■ What you will do: Reproduce each of the entries below word for word, omitting the pictures from your answer.

Pointing records for text and elements
— start —
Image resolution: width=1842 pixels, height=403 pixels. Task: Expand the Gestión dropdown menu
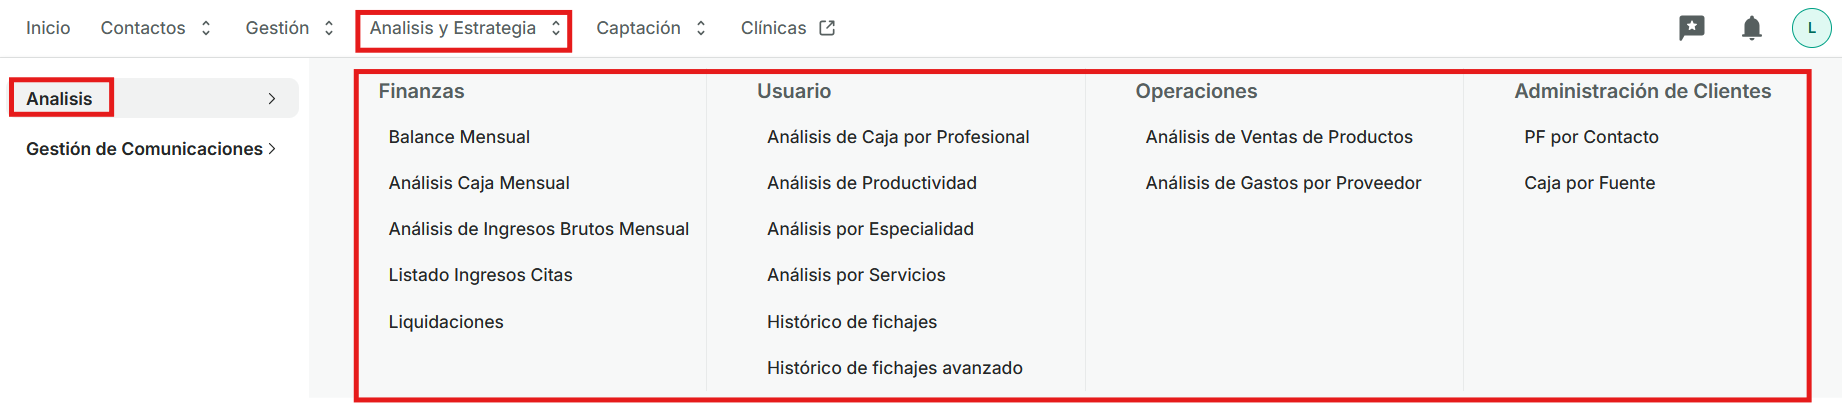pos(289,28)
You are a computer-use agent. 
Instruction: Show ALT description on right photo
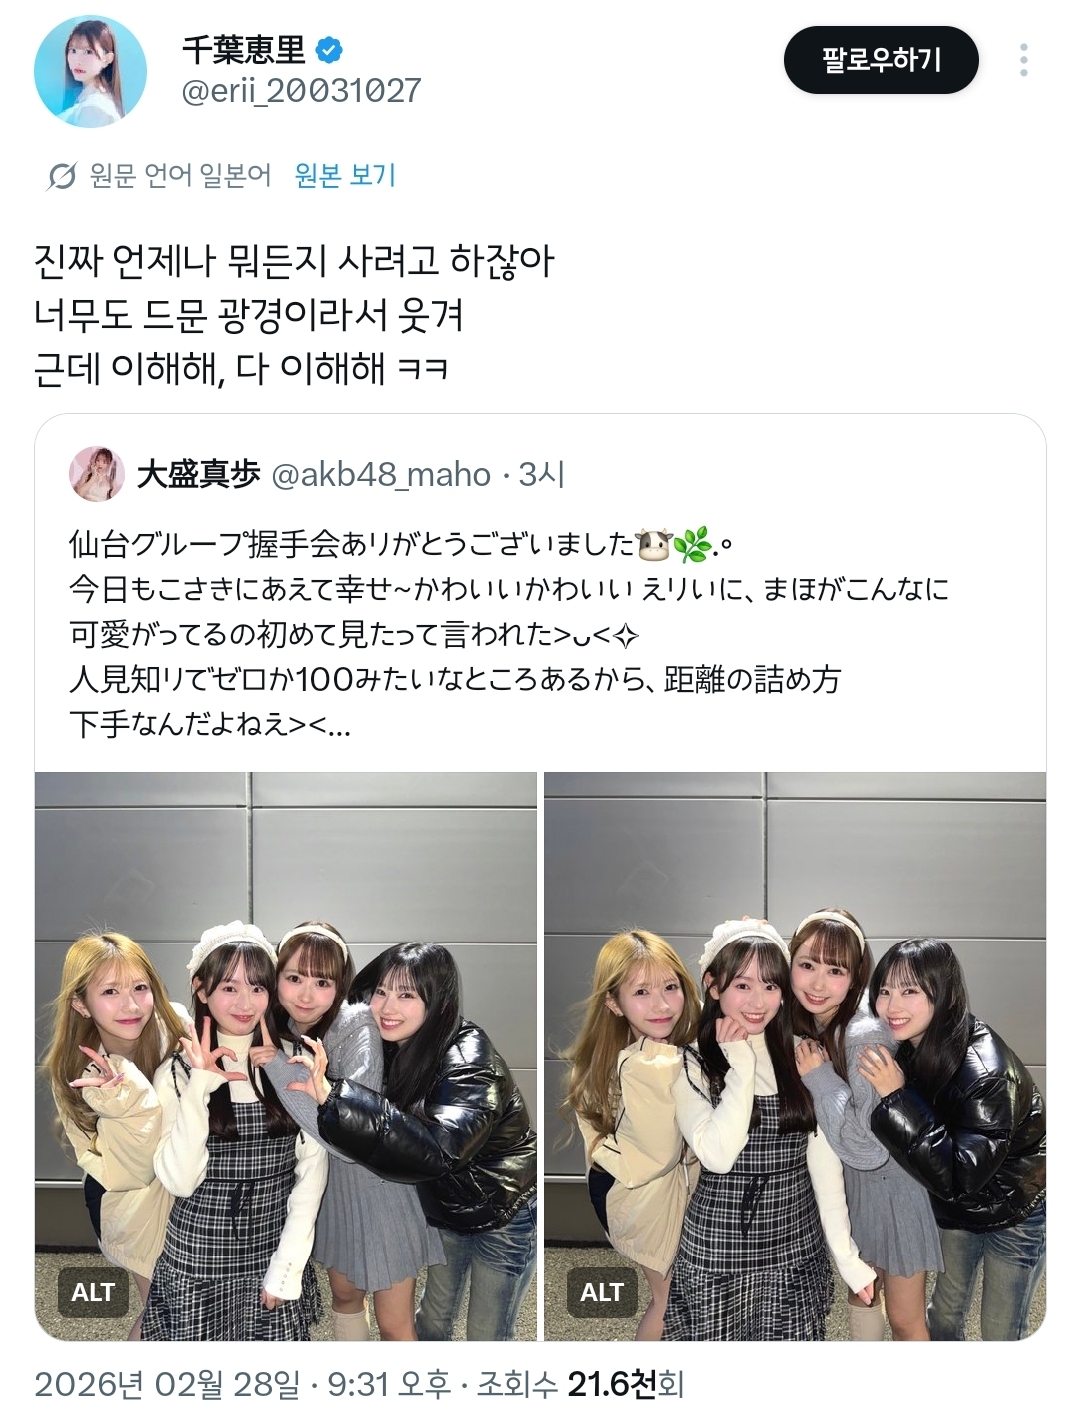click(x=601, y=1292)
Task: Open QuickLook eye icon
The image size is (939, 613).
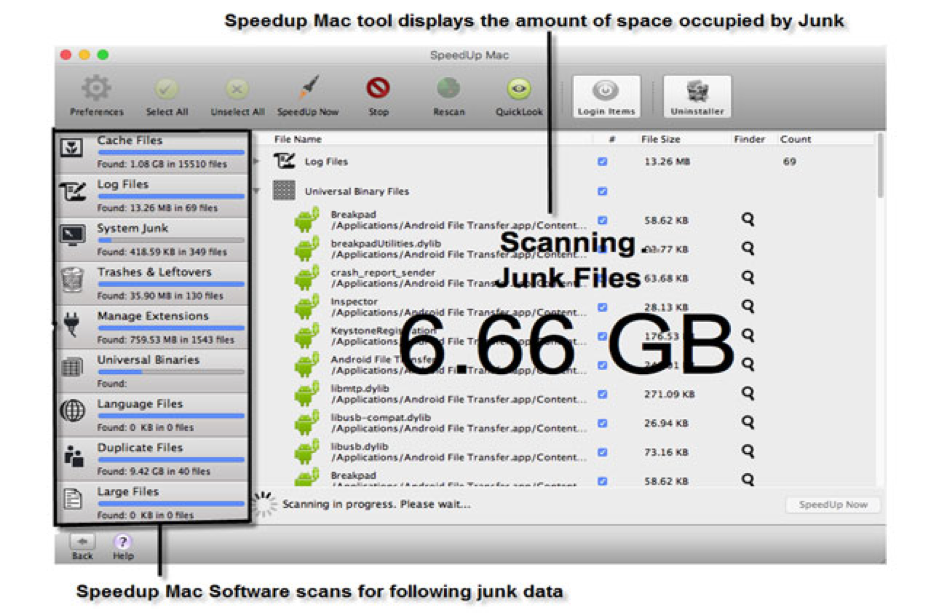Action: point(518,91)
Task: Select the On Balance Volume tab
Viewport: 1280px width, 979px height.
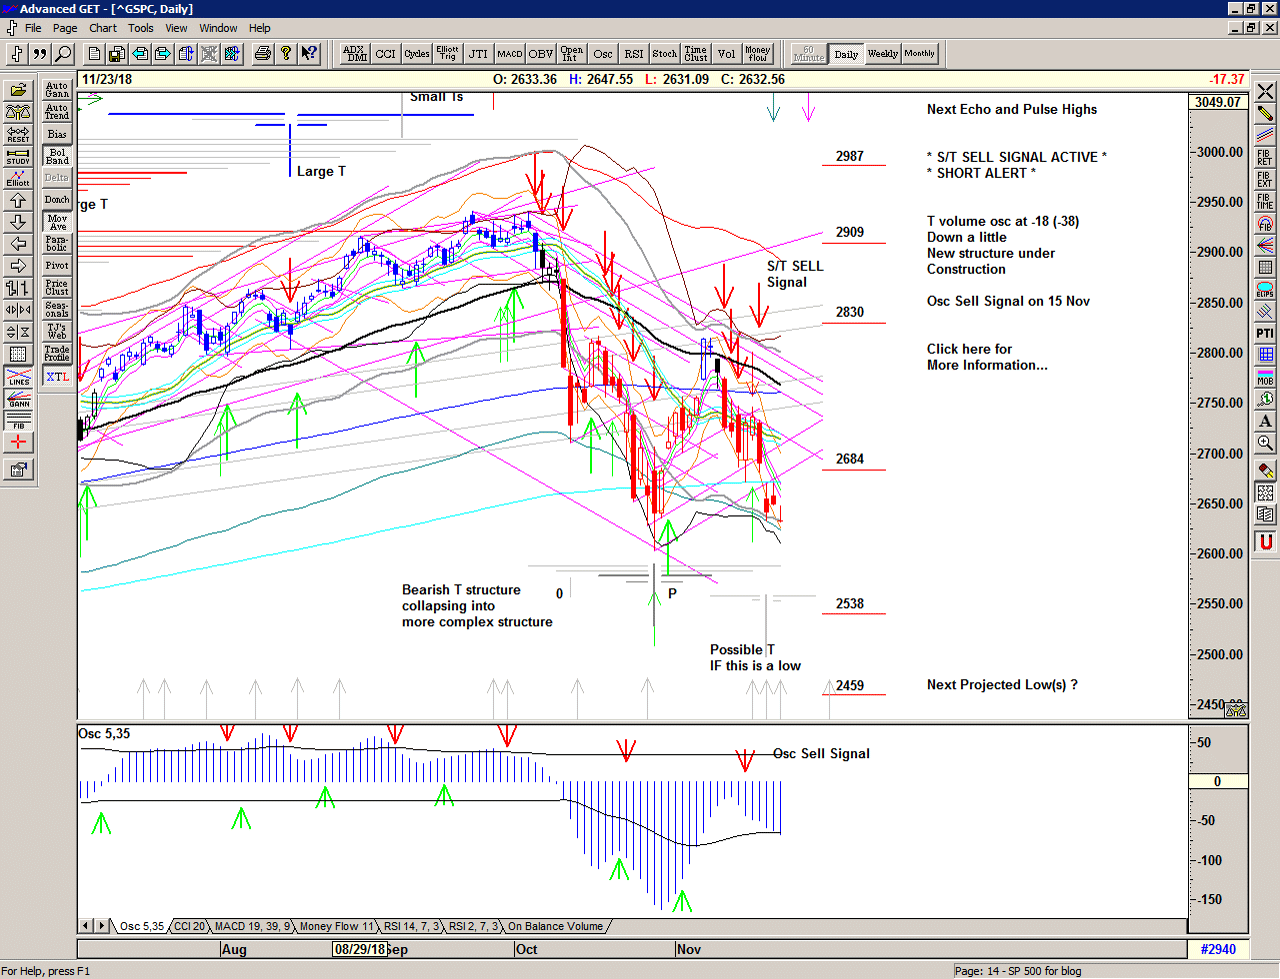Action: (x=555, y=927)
— end —
■ Response:
Image resolution: width=1842 pixels, height=403 pixels. Task: Expand the Gestión dropdown menu
pos(289,28)
You are a computer-use agent. 
Instruction: Show ALT description on right photo
click(x=601, y=1292)
Task: Open QuickLook eye icon
The image size is (939, 613).
Action: point(518,91)
Task: Select the On Balance Volume tab
Viewport: 1280px width, 979px height.
Action: (x=555, y=927)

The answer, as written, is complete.